● What is required: Transcribe, starting at the line with "Screen dimensions: 632x274" and ending at the line with "Task: Select the curve point edit tool", every line of the material below exactly, but leave out the pictures and anything outside that span.
§ §
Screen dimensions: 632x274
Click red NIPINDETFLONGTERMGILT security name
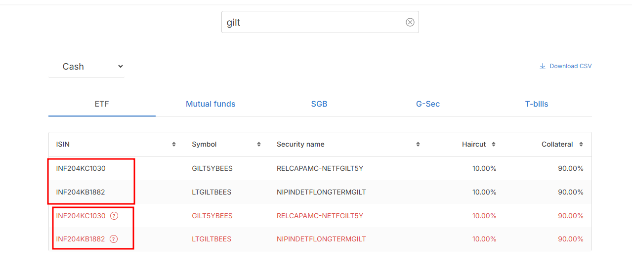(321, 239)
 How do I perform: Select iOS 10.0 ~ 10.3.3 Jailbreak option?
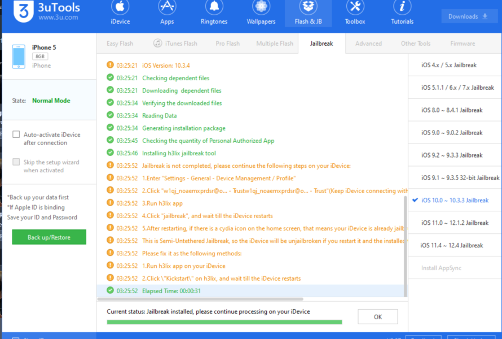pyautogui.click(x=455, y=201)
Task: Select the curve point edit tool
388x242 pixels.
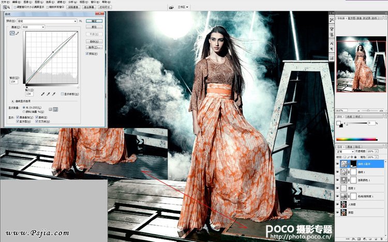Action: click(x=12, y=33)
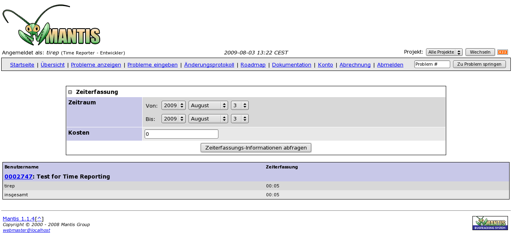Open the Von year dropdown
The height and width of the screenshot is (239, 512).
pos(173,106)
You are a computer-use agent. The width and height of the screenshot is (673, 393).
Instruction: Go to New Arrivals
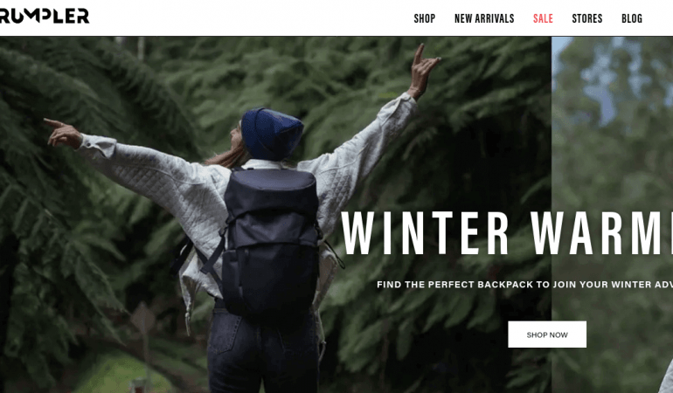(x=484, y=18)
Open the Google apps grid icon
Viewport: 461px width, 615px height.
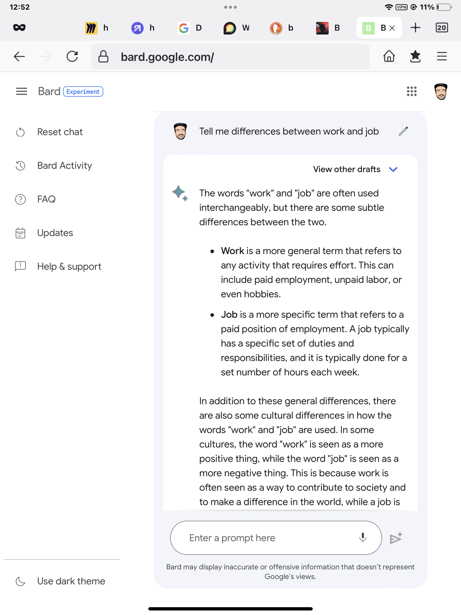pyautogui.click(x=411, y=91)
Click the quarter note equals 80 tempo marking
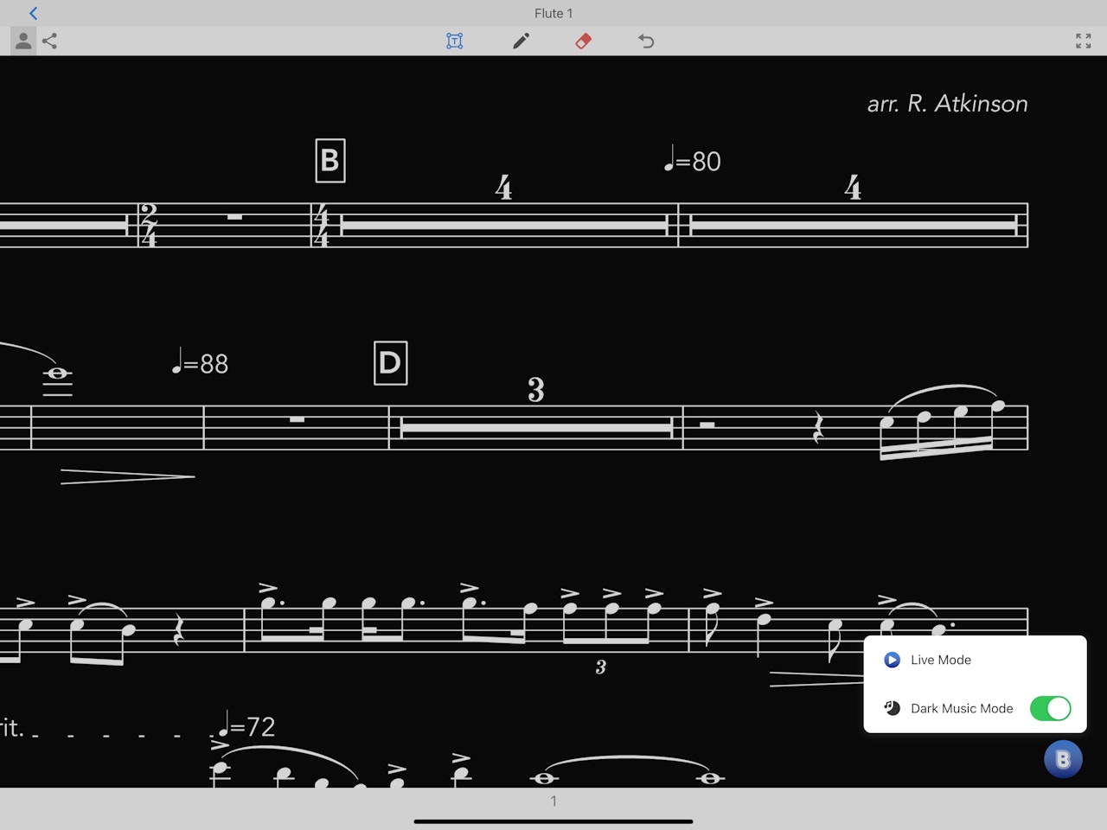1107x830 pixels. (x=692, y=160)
§ §
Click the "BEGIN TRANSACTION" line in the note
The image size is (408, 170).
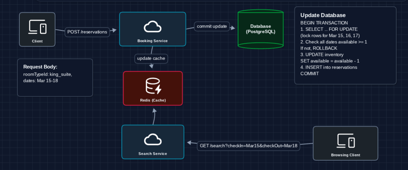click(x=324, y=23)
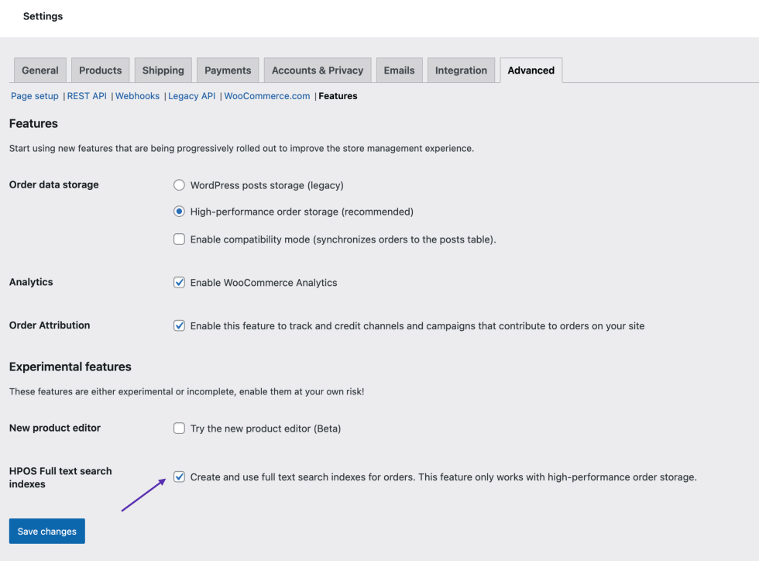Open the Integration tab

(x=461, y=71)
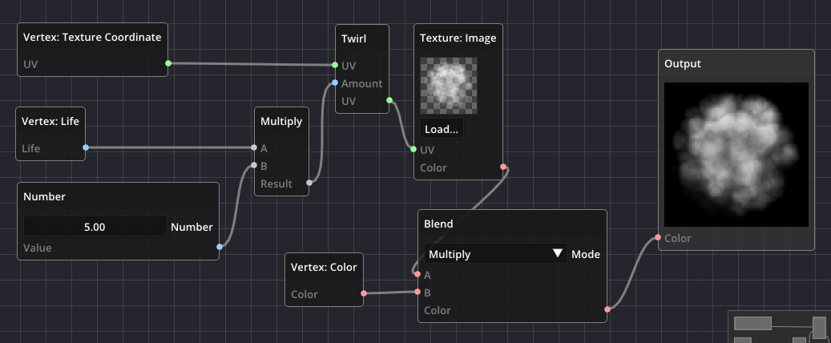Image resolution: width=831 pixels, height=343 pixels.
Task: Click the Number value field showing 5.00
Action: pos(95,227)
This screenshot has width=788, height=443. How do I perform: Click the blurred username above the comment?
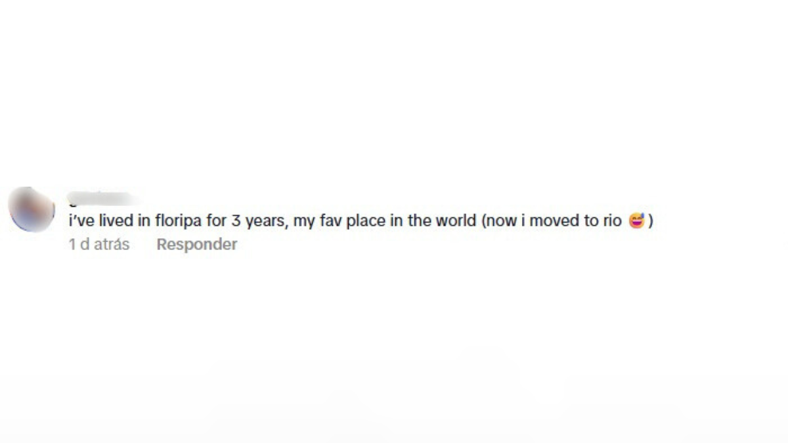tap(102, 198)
§ §
● The completed task:
Screen dimensions: 632x274
Click red NIPINDETFLONGTERMGILT security name
(321, 239)
 How do I perform: Select iOS 10.0 ~ 10.3.3 Jailbreak option?
pyautogui.click(x=455, y=201)
Task: Select the curve point edit tool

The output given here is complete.